Berit podía llamarla si no regresaba a casa en las próximas horas. Justus tenía móvil, pero no había respondido a las llamadas de Berit.
Sus padres llegarían al cabo de un par de horas. La temperatura del jamón había subido hasta los cuarenta y ocho grados. Ann, desanimada, miró fijamente el caldo, donde algunos granos de pimienta bailaban en movimientos circulares, como cuerpos celestes en una trayectoria inalterada.
Se apartó de la cocina repentinamente asqueada al recordar lo que sintió al descubrir que estaba embarazada de un hombre al que no conocía. Karin, del centro de asistencia primaria, le dio la posible explicación de su embarazo: había tomado unas pastillas dietéticas que contenían hipérico, lo que anuló el efecto de la píldora.
¿Por qué ese desprecio a sí misma? ¿Se debía a que estaba cociendo un jamón únicamente porque sus padres celebrarían la Navidad en Uppsala? De no ser así ella no se habría preocupado de la Navidad, apenas habría decorado la casa. La alegría por el reencuentro se turbaba con la idea de la obligación: tenía que comportarse como una buena hija y una buena madre.
Temía las miradas y los comentarios de su propia madre. Ann no podía recordar que su madre fuera así durante su adolescencia. La creciente falta de salud y la pasividad de su padre habían desatado un proceso en el cual controlar a la hija era lo primordial. Ella suspendía como madre. Era como si no fuera capaz de cuidar de Erik. «Quizá lo sea -pensó-. Quizá sea totalmente incapaz de educar a un hijo sola.»
– Seguro que permaneceré sola -dijo en voz alta.

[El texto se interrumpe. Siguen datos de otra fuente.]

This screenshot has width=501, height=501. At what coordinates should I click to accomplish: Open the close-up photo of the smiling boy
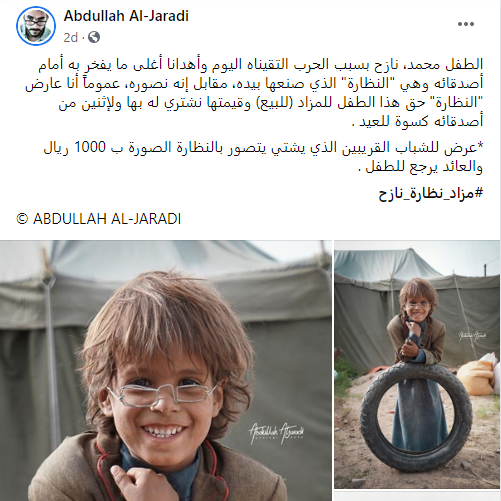(166, 370)
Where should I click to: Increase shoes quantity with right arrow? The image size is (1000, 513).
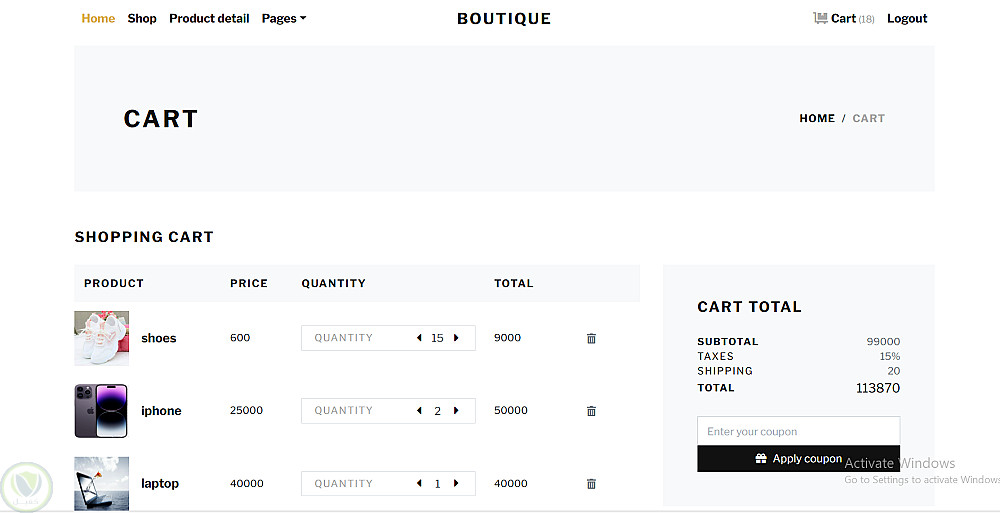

Entró en la habitación de Erik, se colocó junto a su cuna y lo observó. Estaba sano y seguía a la perfección la curva de crecimiento. ¿Por qué tenía que ser peor madre que otras? Ann comprendió que era su propia falta de confianza lo que creaba la inseguridad y todas esas preguntas.
El teléfono vibró. Había apagado la señal de llamada para no molestar a Erik. Era Berit.
– Ha degollado unos cuantos peces -expuso.
– ¿Qué quieres decir?
– Ha sacado unos peces y les ha cortado la cabeza.
Berit llenó de aire sus pulmones, como para impedir que se le escapase un grito.
– ¿Esta mañana?
– Sí, creía que no se ocupaba de dar de comer a los peces y no lo ha hecho. Pero, además, ha cogido a todas las princesas y las ha matado. No lo entiendo.
– ¿Las princesas?
– Así se llama una de las especies: «princesa de Burundi». A los otros no los ha tocado.
– ¿Por qué justo esos?
Berit rompió en un sonoro gimoteo que acabó en un grito desesperado. Lindell intentó que la escuchara, pero le dio la impresión de que Berit había dejado el teléfono; quizá se había desplomado sobre la silla o en el suelo. Su llanto se oía cada vez más lejano.
– Voy para allá -dijo Lindell, y colgó.
Miró el reloj, corrió al cuarto de Erik, le puso un gorro, lo envolvió en una manta y abandonó el apartamento. El termómetro del jamón marcaba sesenta grados.